## WORK INSTRUCTIONS
Please return each line of the listing exactly as given.

###

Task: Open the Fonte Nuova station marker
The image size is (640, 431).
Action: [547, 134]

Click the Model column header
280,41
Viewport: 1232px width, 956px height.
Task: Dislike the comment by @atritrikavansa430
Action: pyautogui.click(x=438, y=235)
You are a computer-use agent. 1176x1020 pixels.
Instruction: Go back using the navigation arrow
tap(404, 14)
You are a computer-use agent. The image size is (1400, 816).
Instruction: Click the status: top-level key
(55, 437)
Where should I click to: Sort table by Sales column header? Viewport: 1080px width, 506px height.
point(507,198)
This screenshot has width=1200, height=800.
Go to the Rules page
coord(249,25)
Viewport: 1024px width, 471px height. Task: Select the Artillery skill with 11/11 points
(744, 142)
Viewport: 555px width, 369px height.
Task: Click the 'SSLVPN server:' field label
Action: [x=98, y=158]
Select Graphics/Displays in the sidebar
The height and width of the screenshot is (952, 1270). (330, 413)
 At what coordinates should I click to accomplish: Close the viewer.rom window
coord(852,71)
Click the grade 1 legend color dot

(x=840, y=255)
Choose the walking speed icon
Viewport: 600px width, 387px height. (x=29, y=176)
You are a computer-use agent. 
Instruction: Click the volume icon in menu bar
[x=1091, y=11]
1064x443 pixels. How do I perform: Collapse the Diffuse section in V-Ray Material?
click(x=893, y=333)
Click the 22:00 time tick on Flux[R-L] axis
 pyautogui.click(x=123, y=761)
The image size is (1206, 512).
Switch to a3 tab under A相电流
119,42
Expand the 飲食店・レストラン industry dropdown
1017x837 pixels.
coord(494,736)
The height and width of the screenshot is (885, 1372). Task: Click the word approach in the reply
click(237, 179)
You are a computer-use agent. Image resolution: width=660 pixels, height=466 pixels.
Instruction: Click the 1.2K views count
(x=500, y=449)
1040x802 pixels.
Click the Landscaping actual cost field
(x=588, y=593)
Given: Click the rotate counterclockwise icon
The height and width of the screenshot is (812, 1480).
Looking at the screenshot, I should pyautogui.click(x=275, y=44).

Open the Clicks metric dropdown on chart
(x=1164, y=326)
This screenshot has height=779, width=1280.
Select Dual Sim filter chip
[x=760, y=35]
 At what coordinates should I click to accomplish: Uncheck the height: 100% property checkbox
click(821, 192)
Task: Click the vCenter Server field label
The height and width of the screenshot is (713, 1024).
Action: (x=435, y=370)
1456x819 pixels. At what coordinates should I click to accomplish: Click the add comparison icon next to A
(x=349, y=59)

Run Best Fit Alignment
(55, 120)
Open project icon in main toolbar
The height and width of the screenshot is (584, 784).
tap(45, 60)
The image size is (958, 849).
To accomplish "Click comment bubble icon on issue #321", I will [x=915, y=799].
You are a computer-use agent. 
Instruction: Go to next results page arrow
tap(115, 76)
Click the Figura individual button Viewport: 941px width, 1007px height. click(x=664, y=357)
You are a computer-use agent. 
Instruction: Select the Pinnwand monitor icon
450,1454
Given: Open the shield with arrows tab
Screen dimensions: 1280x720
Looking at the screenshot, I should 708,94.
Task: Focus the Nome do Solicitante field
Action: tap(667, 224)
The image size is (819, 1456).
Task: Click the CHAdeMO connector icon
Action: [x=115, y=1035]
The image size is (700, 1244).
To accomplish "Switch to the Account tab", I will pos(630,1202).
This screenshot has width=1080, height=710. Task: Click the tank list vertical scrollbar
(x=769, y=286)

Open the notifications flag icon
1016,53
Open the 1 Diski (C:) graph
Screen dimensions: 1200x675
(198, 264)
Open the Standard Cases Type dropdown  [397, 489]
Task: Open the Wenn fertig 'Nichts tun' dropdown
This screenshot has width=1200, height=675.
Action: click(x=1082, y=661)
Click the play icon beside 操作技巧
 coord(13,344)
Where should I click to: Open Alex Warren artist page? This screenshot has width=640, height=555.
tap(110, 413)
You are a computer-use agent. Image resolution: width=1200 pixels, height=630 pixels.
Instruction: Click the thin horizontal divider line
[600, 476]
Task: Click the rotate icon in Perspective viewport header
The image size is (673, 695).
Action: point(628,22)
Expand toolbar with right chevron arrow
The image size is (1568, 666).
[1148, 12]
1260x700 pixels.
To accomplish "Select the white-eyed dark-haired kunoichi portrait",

###

## RESULT OF THE EXERCISE
Task: Open the Fonte Nuova station marker
The image size is (640, 431).
Action: [547, 134]

Click the Model column header
280,41
Viewport: 1232px width, 956px height.
Task: Dislike the comment by @atritrikavansa430
Action: pyautogui.click(x=438, y=235)
You are a computer-use agent. 1176x1020 pixels.
Instruction: Go back using the navigation arrow
tap(404, 14)
You are a computer-use agent. The image size is (1400, 816).
Instruction: Click the status: top-level key
(55, 437)
Where should I click to: Sort table by Sales column header? Viewport: 1080px width, 506px height.
point(507,198)
This screenshot has width=1200, height=800.
Go to the Rules page
coord(249,25)
Viewport: 1024px width, 471px height. Task: Select the Artillery skill with 11/11 points
(744, 142)
Viewport: 555px width, 369px height.
Task: Click the 'SSLVPN server:' field label
Action: [x=98, y=158]
Select Graphics/Displays in the sidebar
The height and width of the screenshot is (952, 1270). (330, 413)
 At what coordinates should I click to accomplish: Close the viewer.rom window
coord(852,71)
Click the grade 1 legend color dot

(x=840, y=255)
Choose the walking speed icon
Viewport: 600px width, 387px height. (x=29, y=176)
You are a computer-use agent. 
Instruction: Click the volume icon in menu bar
[x=1091, y=11]
1064x443 pixels. How do I perform: Collapse the Diffuse section in V-Ray Material?
click(x=893, y=333)
Click the 22:00 time tick on Flux[R-L] axis
 pyautogui.click(x=123, y=761)
The image size is (1206, 512).
Switch to a3 tab under A相电流
119,42
Expand the 飲食店・レストラン industry dropdown
1017x837 pixels.
coord(494,736)
The height and width of the screenshot is (885, 1372). Task: Click the word approach in the reply
click(237, 179)
You are a computer-use agent. Image resolution: width=660 pixels, height=466 pixels.
Instruction: Click the 1.2K views count
(x=500, y=449)
1040x802 pixels.
Click the Landscaping actual cost field
(x=588, y=593)
Given: Click the rotate counterclockwise icon
The height and width of the screenshot is (812, 1480).
Looking at the screenshot, I should pyautogui.click(x=275, y=44).

Open the Clicks metric dropdown on chart
(x=1164, y=326)
This screenshot has height=779, width=1280.
Select Dual Sim filter chip
[x=760, y=35]
 At what coordinates should I click to accomplish: Uncheck the height: 100% property checkbox
click(821, 192)
Task: Click the vCenter Server field label
The height and width of the screenshot is (713, 1024).
Action: (x=435, y=370)
1456x819 pixels. At what coordinates should I click to accomplish: Click the add comparison icon next to A
(x=349, y=59)

Run Best Fit Alignment
(55, 120)
Open project icon in main toolbar
The height and width of the screenshot is (584, 784).
tap(45, 60)
The image size is (958, 849).
To accomplish "Click comment bubble icon on issue #321", I will [x=915, y=799].
You are a computer-use agent. 
Instruction: Go to next results page arrow
tap(115, 76)
Click the Figura individual button Viewport: 941px width, 1007px height. click(x=664, y=357)
You are a computer-use agent. 
Instruction: Select the Pinnwand monitor icon
450,1454
Given: Open the shield with arrows tab
Screen dimensions: 1280x720
Looking at the screenshot, I should 708,94.
Task: Focus the Nome do Solicitante field
Action: tap(667, 224)
The image size is (819, 1456).
Task: Click the CHAdeMO connector icon
Action: [x=115, y=1035]
The image size is (700, 1244).
To accomplish "Switch to the Account tab", I will pos(630,1202).
This screenshot has width=1080, height=710. Task: Click the tank list vertical scrollbar
(x=769, y=286)

Open the notifications flag icon
1016,53
Open the 1 Diski (C:) graph
Screen dimensions: 1200x675
(198, 264)
Open the Standard Cases Type dropdown  [397, 489]
Task: Open the Wenn fertig 'Nichts tun' dropdown
This screenshot has width=1200, height=675.
Action: click(x=1082, y=661)
Click the play icon beside 操作技巧
 coord(13,344)
Where should I click to: Open Alex Warren artist page? This screenshot has width=640, height=555.
tap(110, 413)
You are a computer-use agent. Image resolution: width=1200 pixels, height=630 pixels.
Instruction: Click the thin horizontal divider line
[600, 476]
Task: Click the rotate icon in Perspective viewport header
The image size is (673, 695).
Action: point(628,22)
Expand toolbar with right chevron arrow
The image size is (1568, 666).
[1148, 12]
1260x700 pixels.
To accomplish "Select the white-eyed dark-haired kunoichi portrait",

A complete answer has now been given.